Sur le principe, les collectivités locales, qui souffrent déjà du désengagement de l’Etat dans de nombreux domaines, n’ont pas à se substituer à lui, surtout que celui-ci est directement responsable de la pollution à la chlordécone. Les réparations doivent donc être payées par les pollueurs et non par le contribuable martiniquais.
Mais la plate-forme revendicative de l’intersyndicale se voulait bien plus large. Elle portait sur le règlement des situations d’endettement, le régime des retraites, le prix du carburant, le développement du secteur pêche, des dérogations aux règles européennes et toute une série d’autres questions relatives à la profession.
On peut considérer globalement que « Le protocole d’accord et de suspension du conflit des marins-pêcheurs de Martinique » prend en considération cette plate-forme et tente de définir une démarche, une répartition des rôles et un échéancier pour y répondre.
Pour autant l’intersyndicale est loin d’avoir partie gagnée. En effet, il y a très peu de mesures définitives de gagnées. Ainsi, sur la question importante des cotisations et dettes sociales, « la consultation des différents organismes concernés (ENIM, URSSAF, Comité National des Pêches, Service Social Maritime) est nécessaire ».
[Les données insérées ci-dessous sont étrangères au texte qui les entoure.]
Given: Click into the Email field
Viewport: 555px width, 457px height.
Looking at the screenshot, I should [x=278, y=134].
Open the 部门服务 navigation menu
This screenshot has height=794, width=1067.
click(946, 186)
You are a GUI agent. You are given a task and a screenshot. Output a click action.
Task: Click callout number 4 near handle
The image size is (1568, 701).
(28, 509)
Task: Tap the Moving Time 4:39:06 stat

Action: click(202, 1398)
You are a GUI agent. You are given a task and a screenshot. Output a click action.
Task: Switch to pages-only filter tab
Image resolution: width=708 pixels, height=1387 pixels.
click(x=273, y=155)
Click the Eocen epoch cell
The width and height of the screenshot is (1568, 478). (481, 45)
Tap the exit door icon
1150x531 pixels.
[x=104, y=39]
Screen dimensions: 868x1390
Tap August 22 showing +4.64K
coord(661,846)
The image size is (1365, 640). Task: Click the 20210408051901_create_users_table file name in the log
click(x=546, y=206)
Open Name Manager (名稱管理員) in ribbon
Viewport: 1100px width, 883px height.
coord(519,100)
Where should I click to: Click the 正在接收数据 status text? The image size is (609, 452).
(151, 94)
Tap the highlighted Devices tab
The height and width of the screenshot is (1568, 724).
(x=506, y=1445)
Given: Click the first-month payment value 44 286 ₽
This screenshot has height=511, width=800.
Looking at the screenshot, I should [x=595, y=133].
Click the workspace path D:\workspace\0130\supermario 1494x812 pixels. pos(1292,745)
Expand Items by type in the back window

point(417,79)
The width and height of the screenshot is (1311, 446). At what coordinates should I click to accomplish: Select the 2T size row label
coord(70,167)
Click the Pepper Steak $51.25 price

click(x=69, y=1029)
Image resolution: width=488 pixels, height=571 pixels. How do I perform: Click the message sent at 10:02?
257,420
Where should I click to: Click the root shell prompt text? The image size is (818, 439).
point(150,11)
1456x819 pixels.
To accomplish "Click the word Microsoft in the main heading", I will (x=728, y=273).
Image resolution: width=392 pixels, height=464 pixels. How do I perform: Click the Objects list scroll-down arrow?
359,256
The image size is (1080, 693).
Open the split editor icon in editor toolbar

Plusieurs groupes de travail ont été aussi constitués sur « la mise en place d’un système de cotisations volontaires sur les produits de la mer importés », « les moyens d’obtention de dérogations », « les moyens de débloquer les permis de mise en exploitation et de proposer un plan d’homologation des bateaux existants » ou encore « les possibilités de baisse du carburant »…
A vrai dire, le protocole d’accord ouvre un champ de travail mais les marins-pêcheurs devront rester vigilants et mobilisés pour obtenir des solutions concrètes à leurs difficultés. La bataille ne fait que commencer.
Le mouvement porté par la SAPEM et le Syndicat Indépendant des Marins-Pêcheurs a donc permis de poser à nouveau la question de la contamination à la chlordécone de notre pays et de ses multiples conséquences. A l’évidence, il n’appartenait pas à l’intersyndicale de prendre seule en charge une démarche qui doit être globale et impliquer l’ensemble de la société martiniquaise.
Il revient désormais au peuple martiniquais, à travers ses partis, syndicats, organisations professionnelles, écologistes et autres de faire de cette question une cause nationale. Le secteur de la pêche n’est qu’une des victimes de cette catastrophe qui jette une ombre dramatique sur notre capacité, à terme, à assurer notre souveraineté alimentaire et sur le futur de nos enfants. Le « plan chlordécone » ne répond pas à l’ampleur des dommages multiples causés par ce produit. La nécessité d’une enquête parlementaire s’impose et l’Etat doit prendre d’urgence toutes les mesures de réparation qui s’imposent sur la base des exigences du peuple martiniquais.